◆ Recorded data
++++++++

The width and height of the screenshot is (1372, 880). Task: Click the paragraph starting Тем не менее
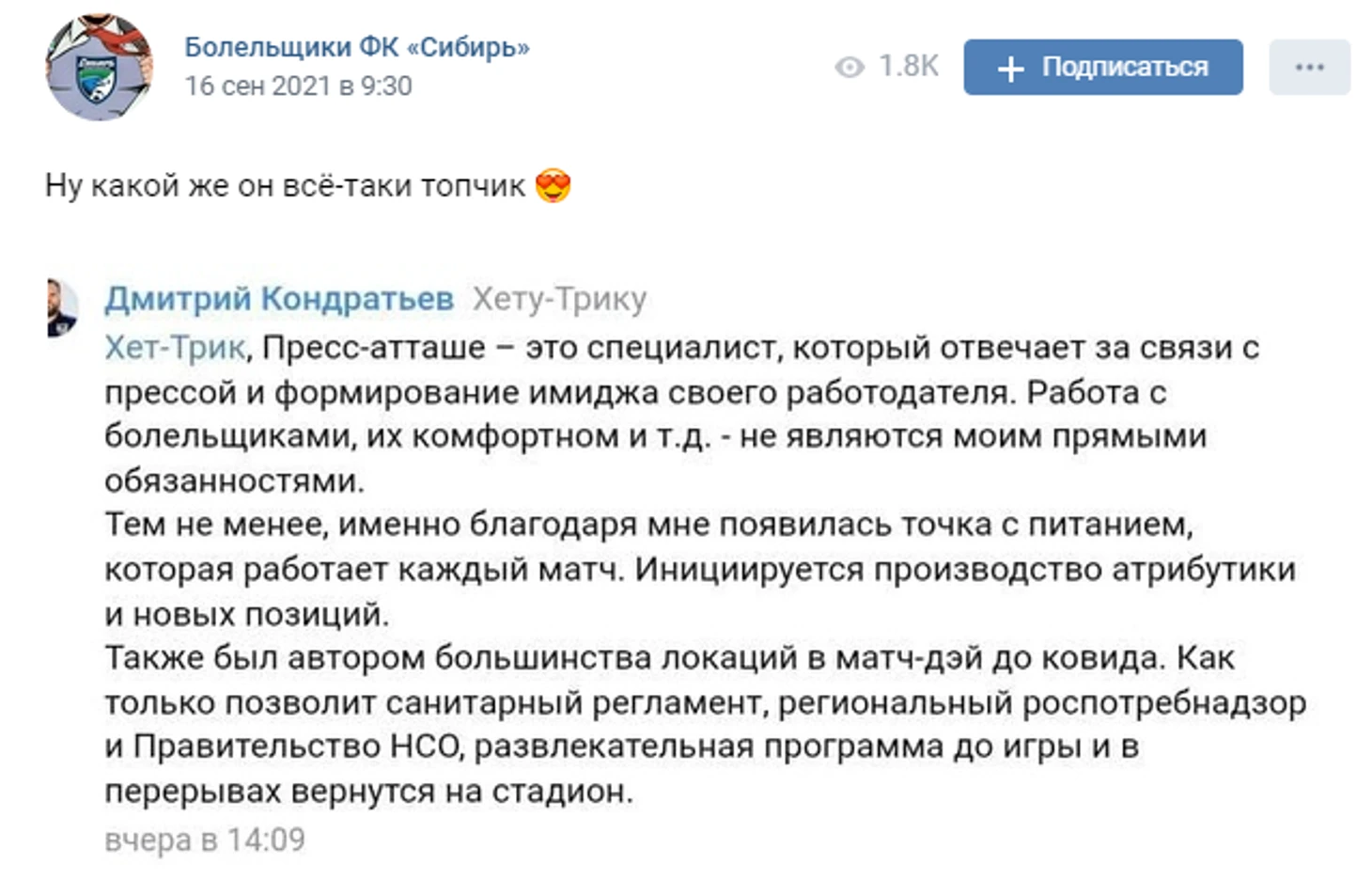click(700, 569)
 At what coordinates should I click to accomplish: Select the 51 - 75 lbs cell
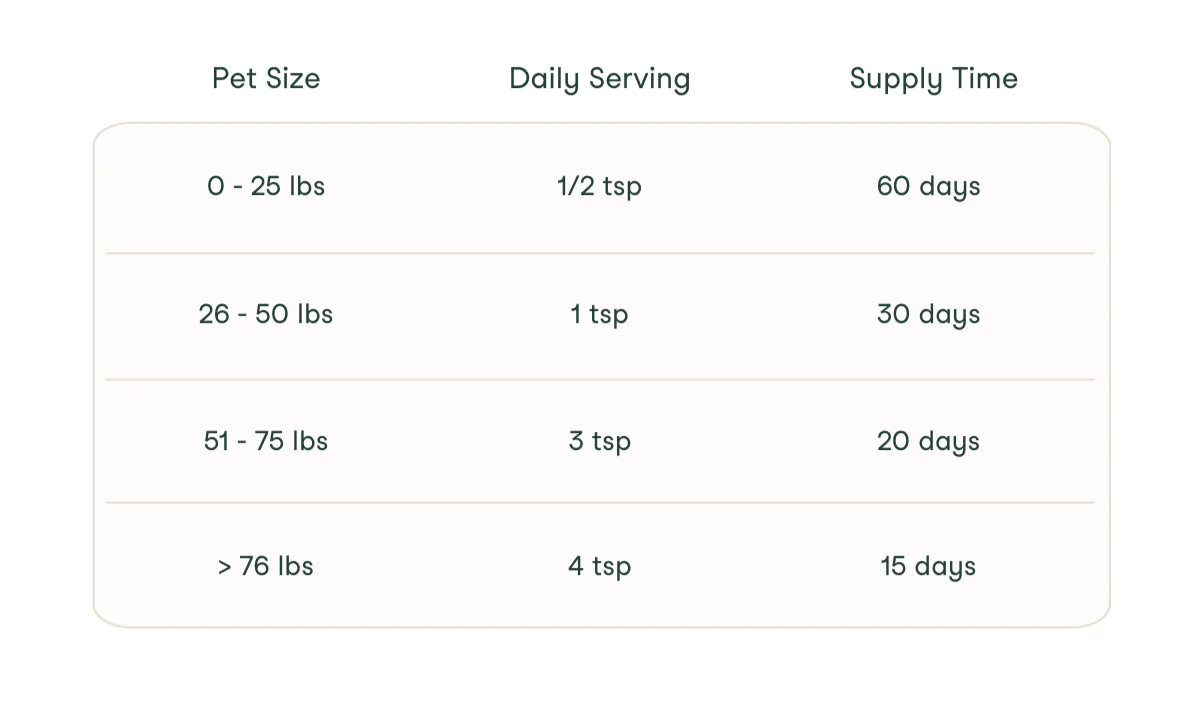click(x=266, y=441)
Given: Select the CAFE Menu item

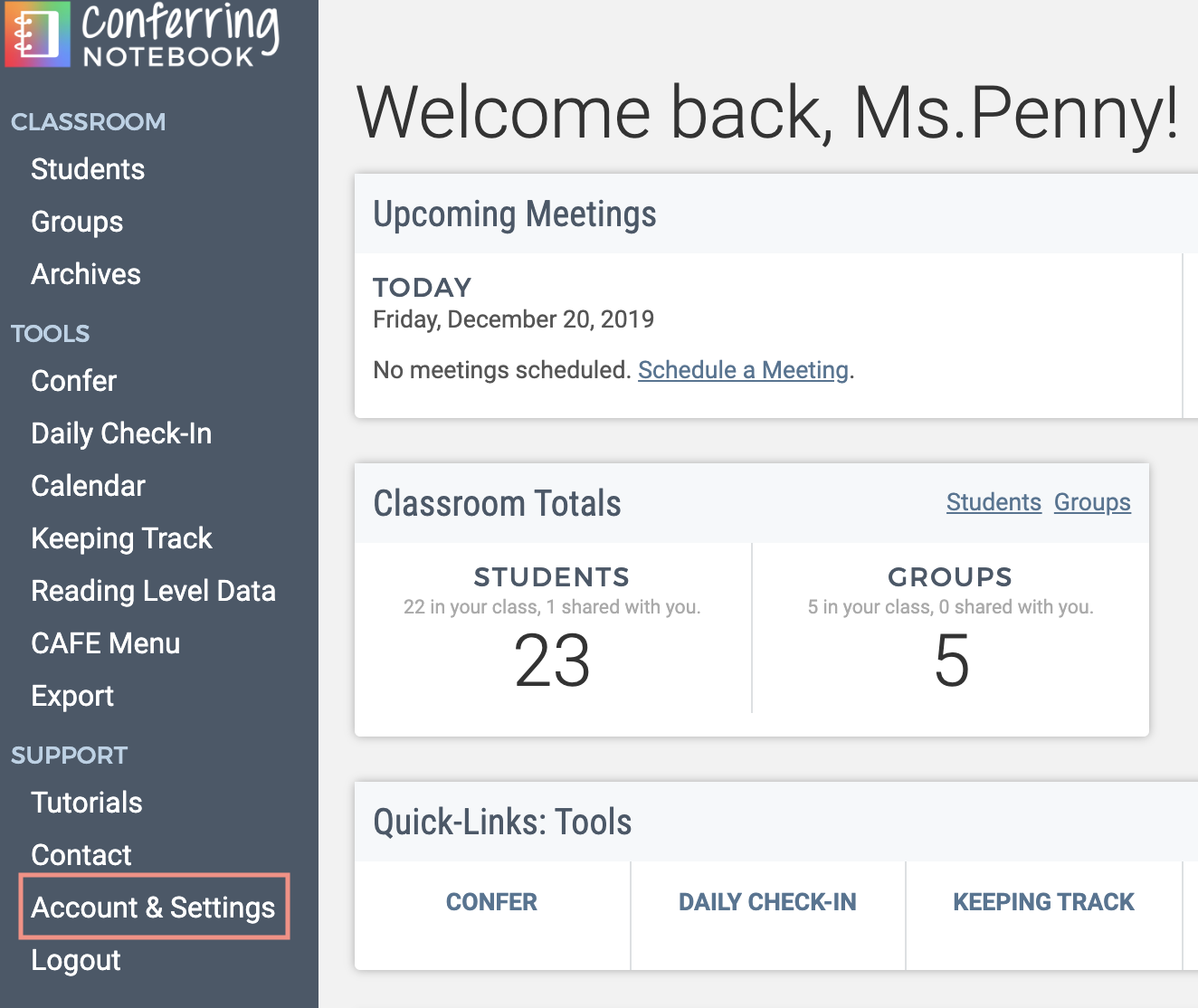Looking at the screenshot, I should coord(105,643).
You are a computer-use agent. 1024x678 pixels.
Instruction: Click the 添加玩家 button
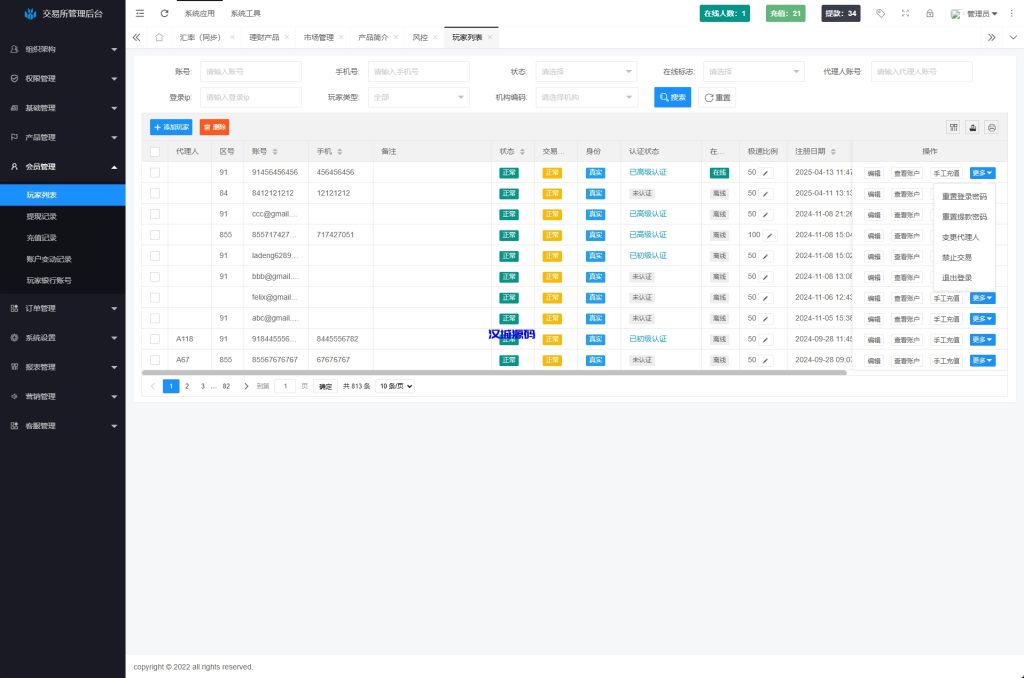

++++++++

◆ Stated exercise
Quote the text of every entry above word for word, leaving out the pictures.

◆ The output
The width and height of the screenshot is (1372, 880). Task: Click the paragraph starting Тем не менее
click(700, 569)
 At what coordinates should I click to accomplish: Select the 51 - 75 lbs cell
click(x=266, y=441)
Given: Select the CAFE Menu item

Looking at the screenshot, I should coord(105,643).
You are a computer-use agent. 1024x678 pixels.
Instruction: Click the 添加玩家 button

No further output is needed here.